_What the task asks_
Below are the records; work out how many lines among them contain "computer", and write nothing besides that number.

_Material to process_

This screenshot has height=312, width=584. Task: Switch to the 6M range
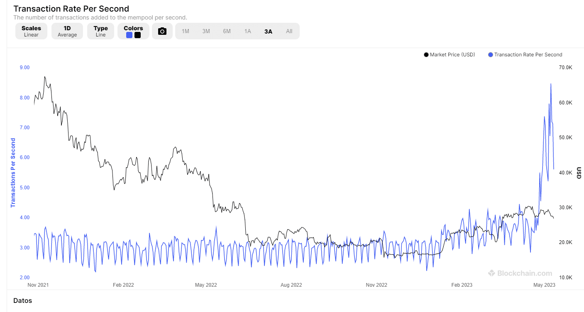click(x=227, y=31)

---

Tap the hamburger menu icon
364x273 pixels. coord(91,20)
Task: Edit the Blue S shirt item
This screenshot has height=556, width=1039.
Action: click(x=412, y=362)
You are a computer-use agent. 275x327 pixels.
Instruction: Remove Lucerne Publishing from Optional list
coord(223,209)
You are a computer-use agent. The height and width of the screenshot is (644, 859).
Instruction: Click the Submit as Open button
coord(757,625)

--

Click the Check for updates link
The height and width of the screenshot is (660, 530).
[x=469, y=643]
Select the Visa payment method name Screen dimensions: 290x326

_Answer to this problem_
2